:: About this task ::
Copy every line in the records below that contains the word "agent".

:: Provided entries ::
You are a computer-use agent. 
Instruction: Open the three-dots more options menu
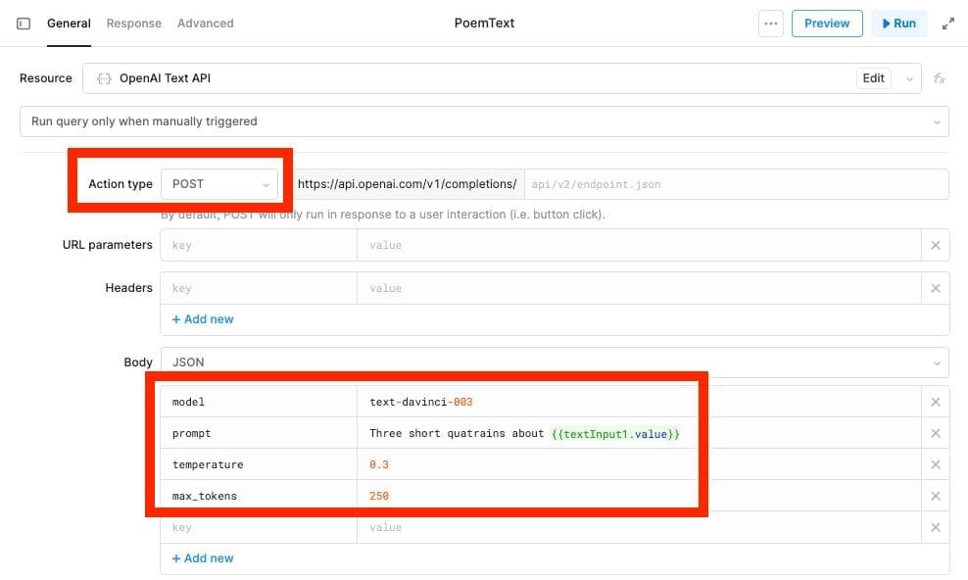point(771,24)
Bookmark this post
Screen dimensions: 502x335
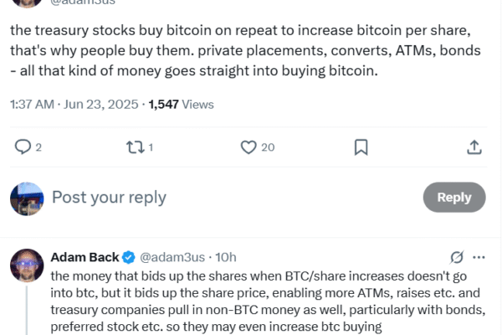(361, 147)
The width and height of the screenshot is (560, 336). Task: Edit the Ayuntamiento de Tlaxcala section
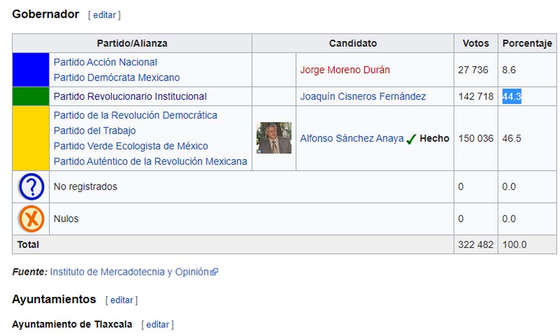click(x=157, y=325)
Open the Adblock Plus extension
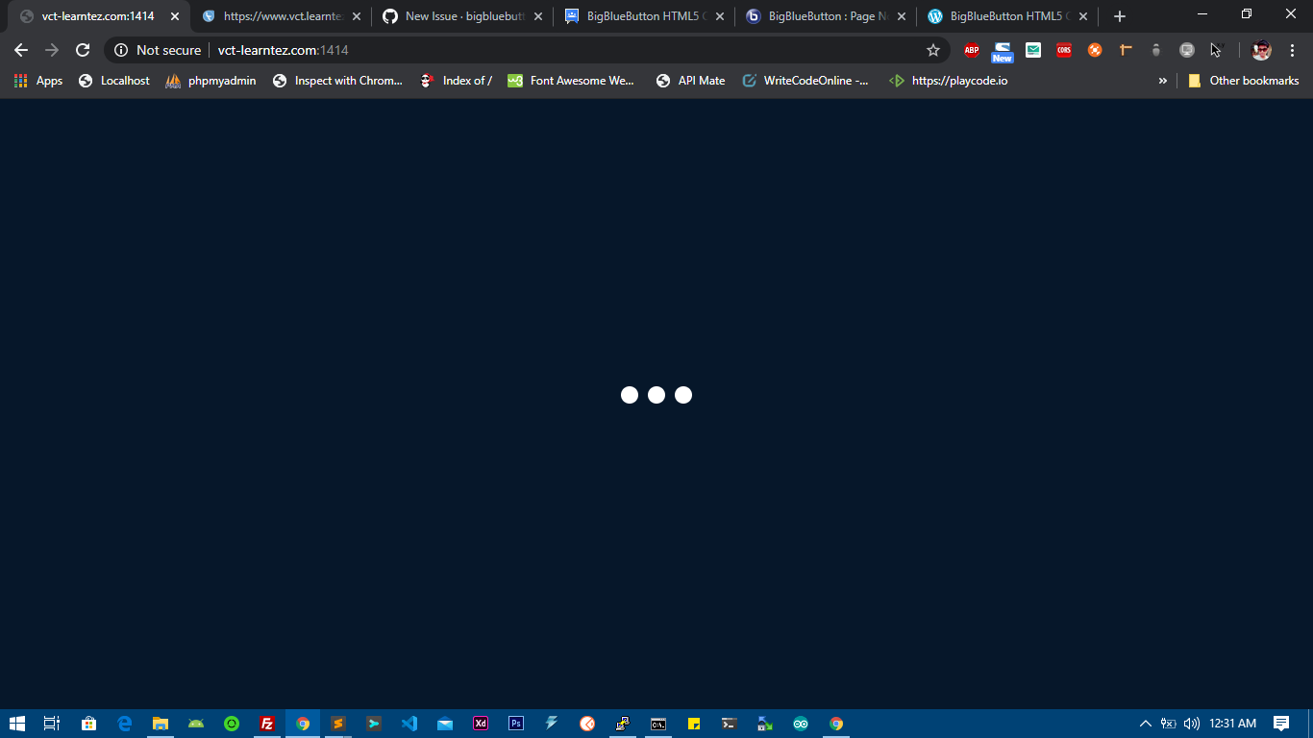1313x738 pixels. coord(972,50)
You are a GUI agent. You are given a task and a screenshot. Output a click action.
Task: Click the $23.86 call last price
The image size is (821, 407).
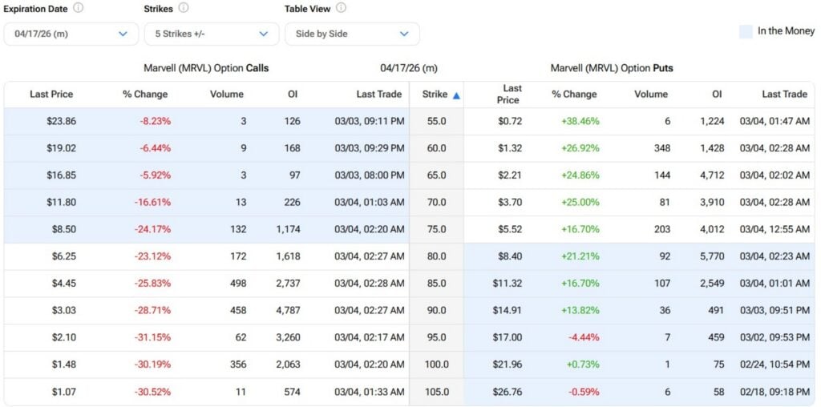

:: Exercise response ::
You are a computer-use agent. 
You are a GUI agent. You are given a task and a screenshot. Output a click action.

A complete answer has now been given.